Section 41-1-10. Hunting operations not nuisances under certain conditions
Latest version.
- (a) As used in this Code section, the term "hunting operation" means an operation including any of the following:
(1) Lands, including the buildings and improvements thereon, which are used or which are intended for use as a hunting club, hunting preserve, or shooting preserve;
(2) Lands, including the buildings and improvements thereon, which are used or which are intended for use as a kennel, training facility, or field trial facility for the breeding, showing, raising or training of hunting and sporting dogs; or
(3) Clubs, associations, partnerships, sole proprietorships, corporations and other business and social entities whose activities or holdings include the lands and uses described in paragraphs (1) and (2) of this subsection.
(b) No hunting operation shall be or shall become a nuisance, either public or private, solely as a result of changed conditions in or around the locality of such hunting operation if the hunting operation has been in operation for at least one year since the date on which it commenced activity as a hunting operation. Subsequent physical expansion of the hunting operation shall not establish a new date of commencement of activity for purposes of this Code section.

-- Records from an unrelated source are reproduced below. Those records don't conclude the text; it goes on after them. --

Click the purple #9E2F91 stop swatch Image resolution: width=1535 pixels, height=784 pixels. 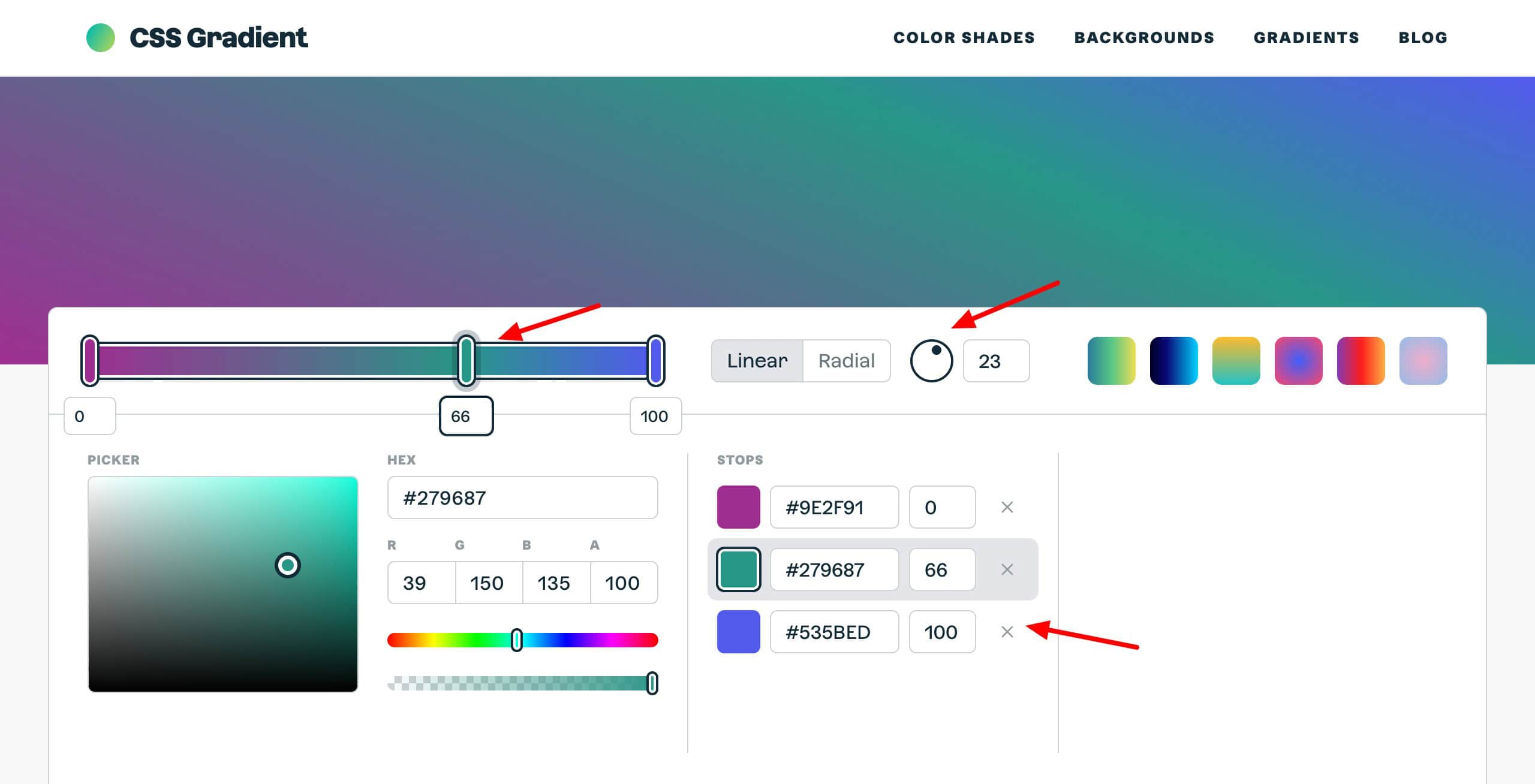(738, 507)
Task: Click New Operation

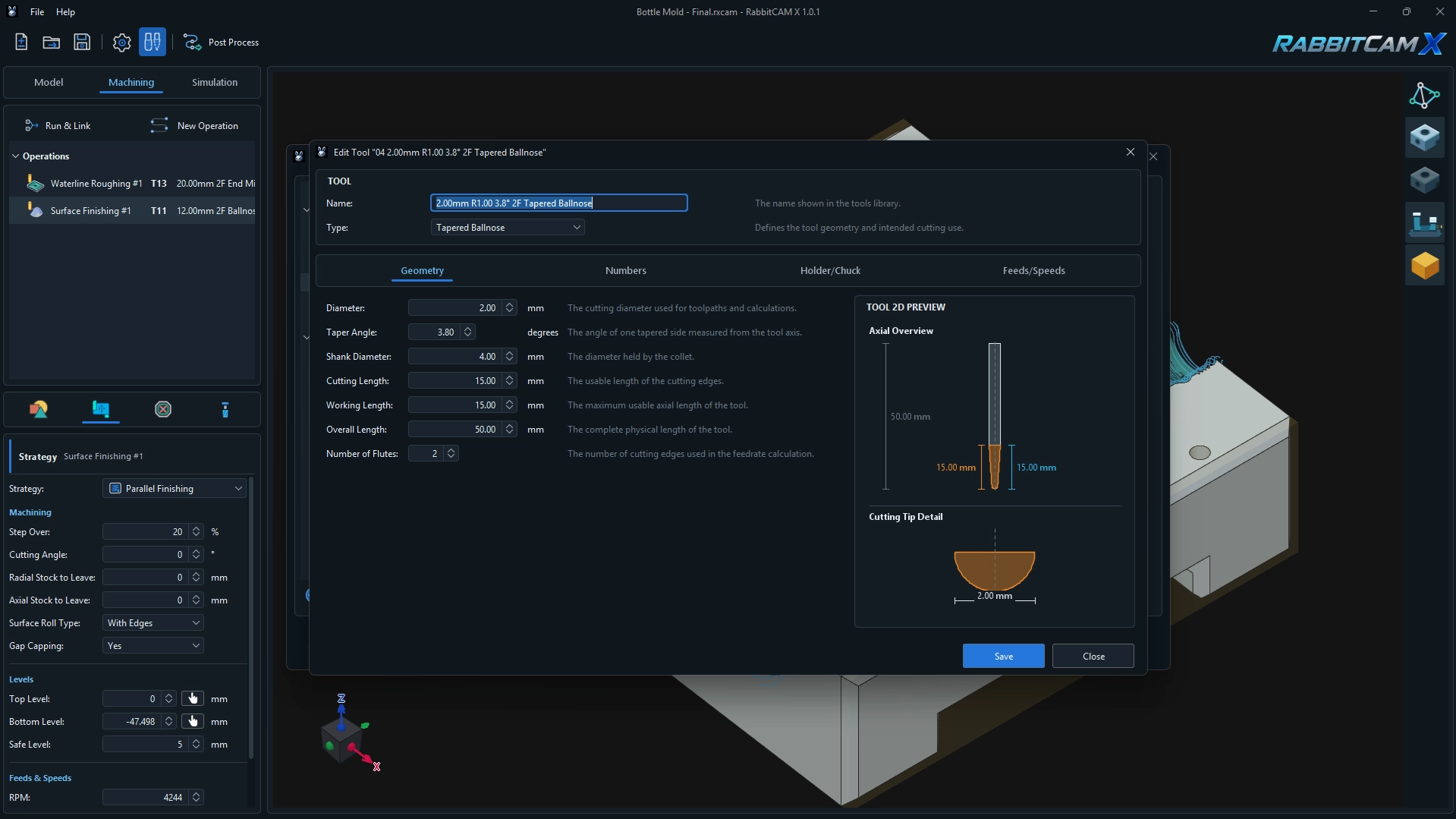Action: [x=194, y=126]
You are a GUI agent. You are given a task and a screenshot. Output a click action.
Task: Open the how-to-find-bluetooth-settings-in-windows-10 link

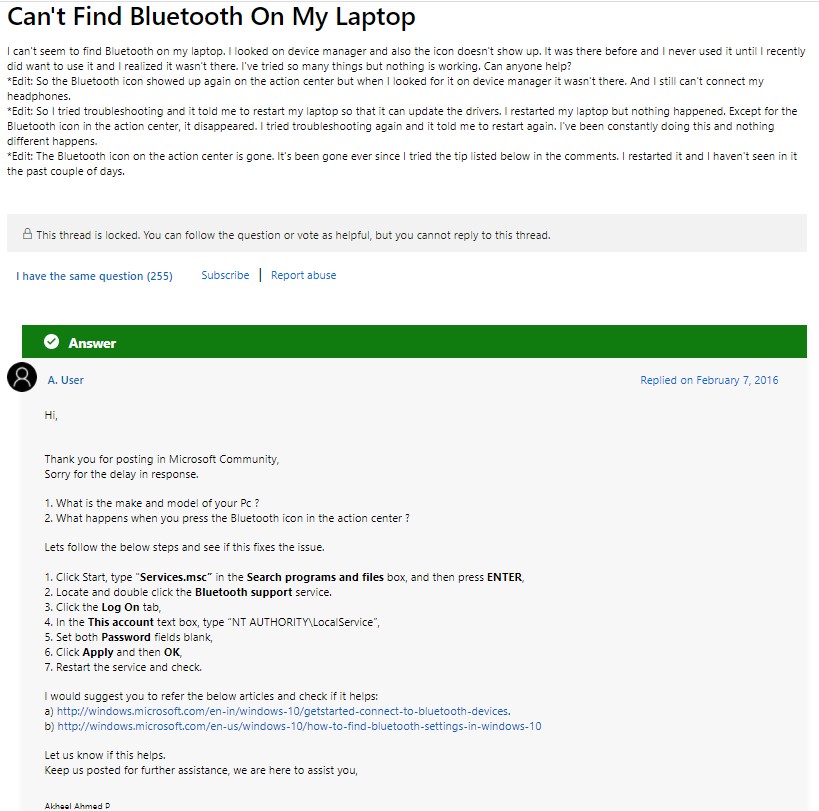[299, 726]
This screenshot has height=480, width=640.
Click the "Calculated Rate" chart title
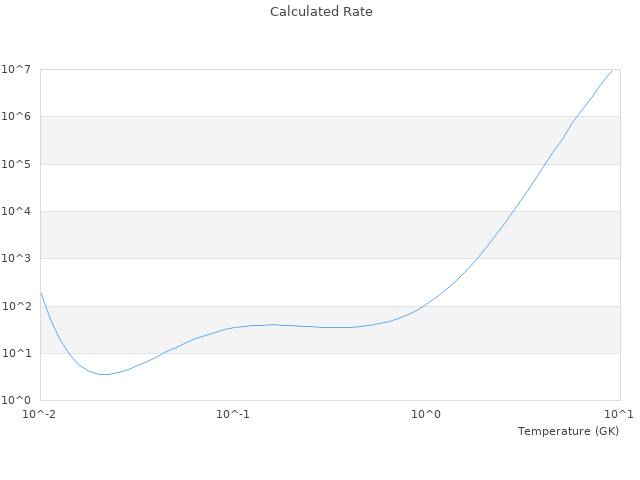pyautogui.click(x=320, y=12)
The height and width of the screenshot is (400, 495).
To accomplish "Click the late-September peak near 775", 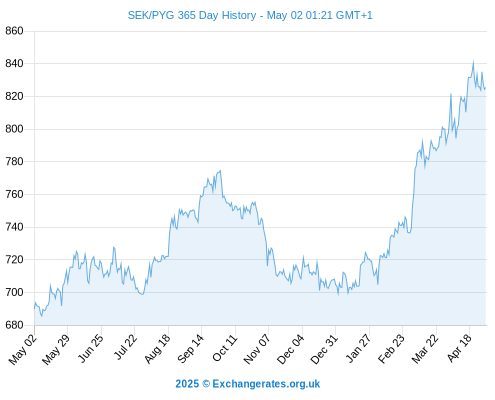I will (x=220, y=171).
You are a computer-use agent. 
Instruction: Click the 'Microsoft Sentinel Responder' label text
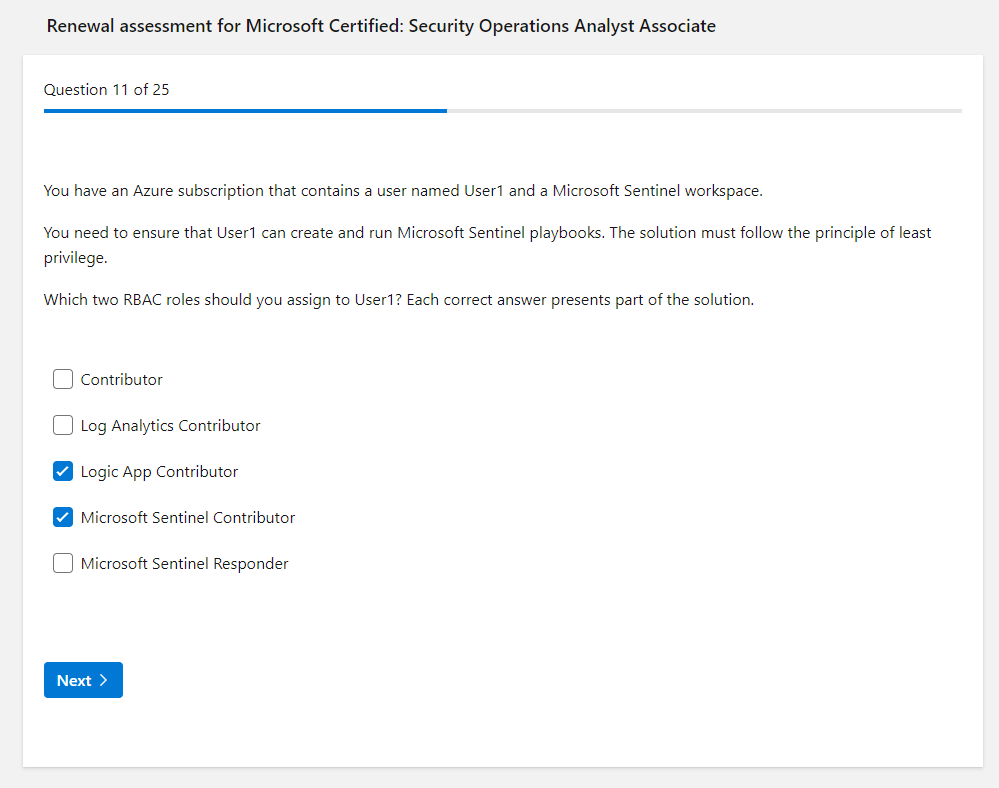[184, 564]
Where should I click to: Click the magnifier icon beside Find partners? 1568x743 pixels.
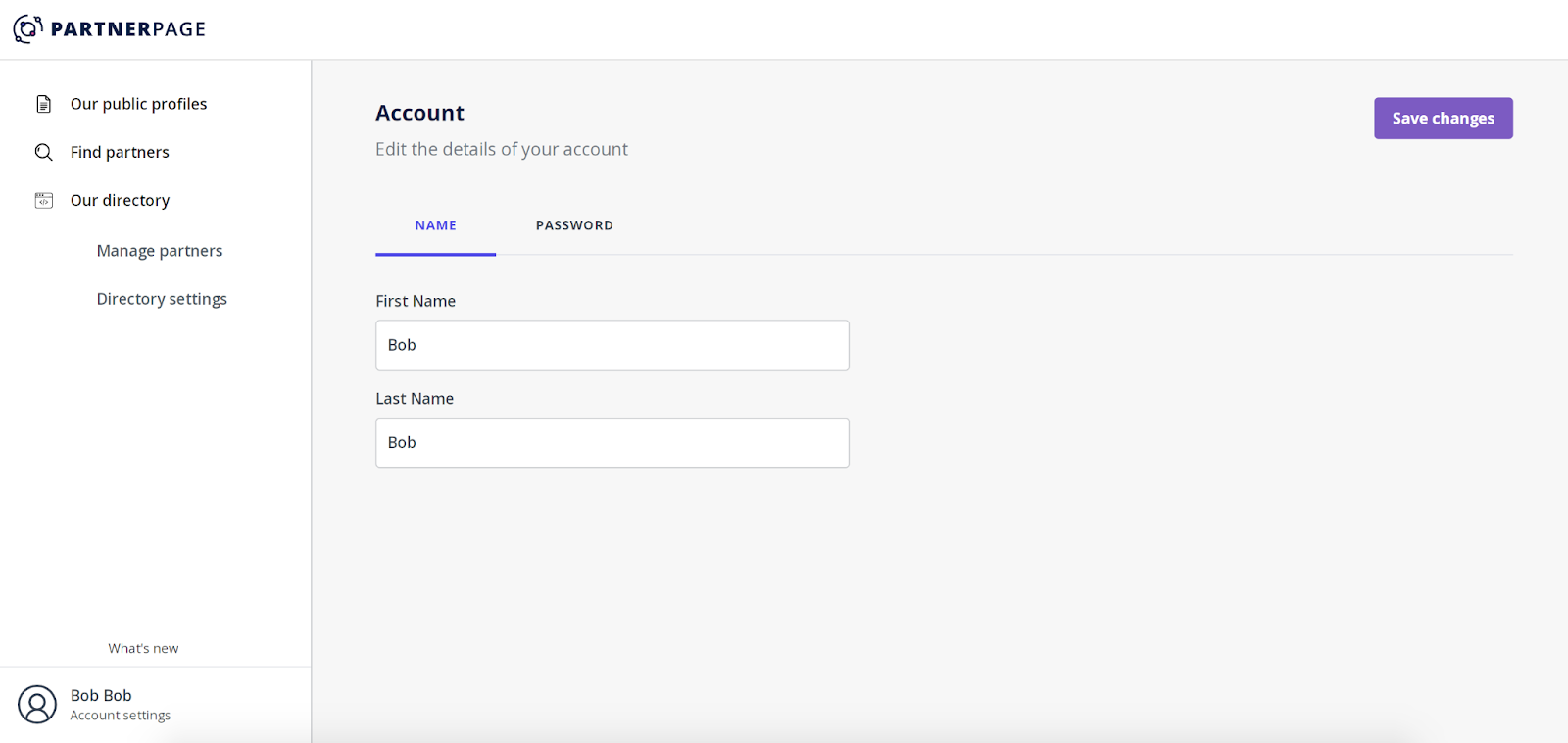click(x=44, y=152)
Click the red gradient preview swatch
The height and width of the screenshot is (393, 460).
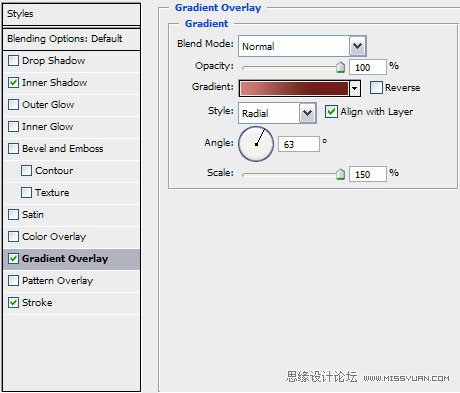[x=294, y=88]
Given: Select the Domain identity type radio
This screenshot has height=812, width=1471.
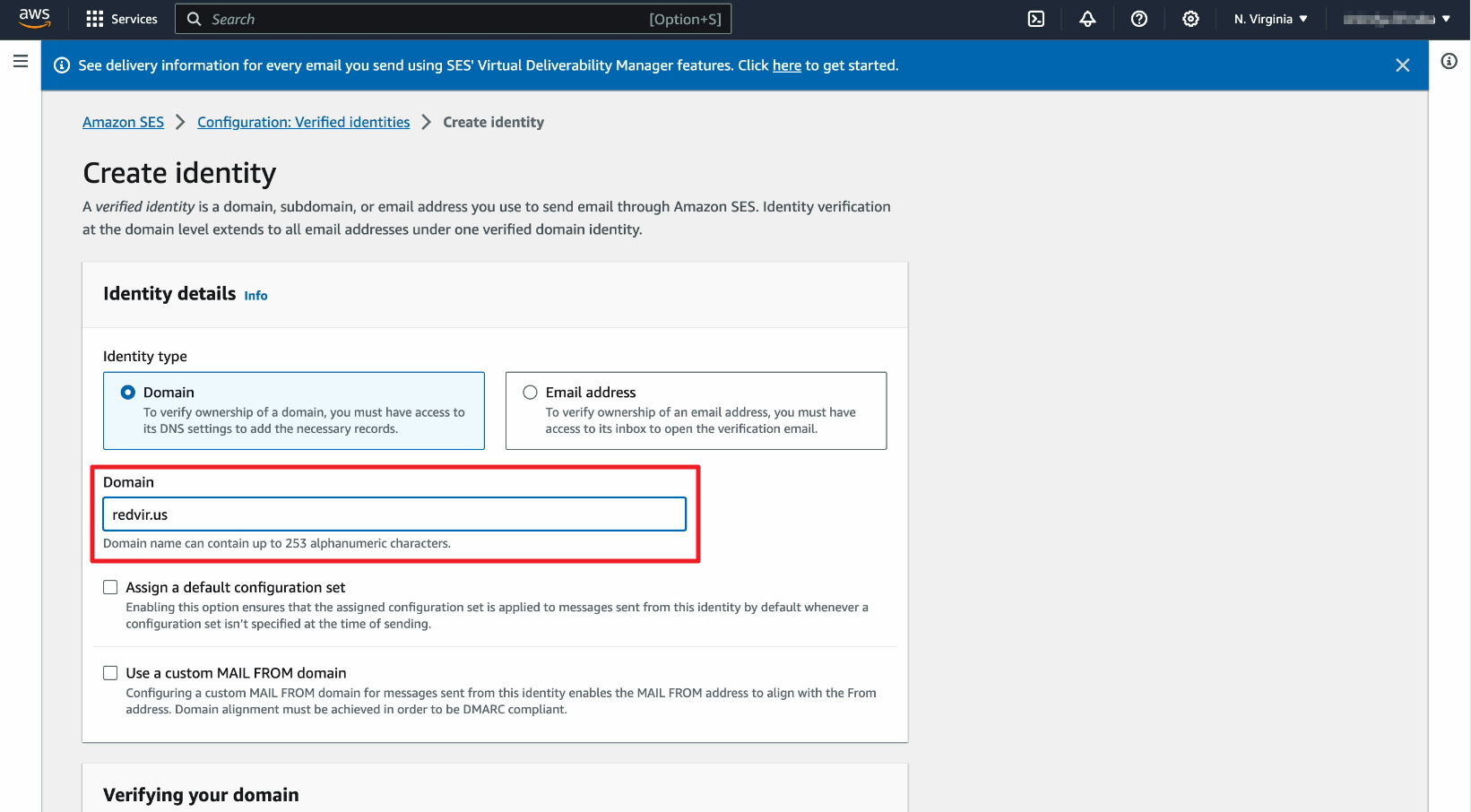Looking at the screenshot, I should point(128,393).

(c) No hunting operation shall be subject to any action for civil or criminal liability, damages, abatement, or injunctive relief resulting from or relating to lawful hunting activities generated by the hunting operation if the hunting operation remains in compliance with Title 27 and the rules and regulations adopted by the Board of Natural Resources pursuant to Title 27.
(d) This Code section shall not apply to hunting operations which are conducted in violation of any provision of Title 27 or the rules and regulations adopted by the Board of Natural Resources pursuant to Title 27.
Code 1981, § 42-1-10, enacted by Ga. L. 2010, p. 952, § 11/SB 474.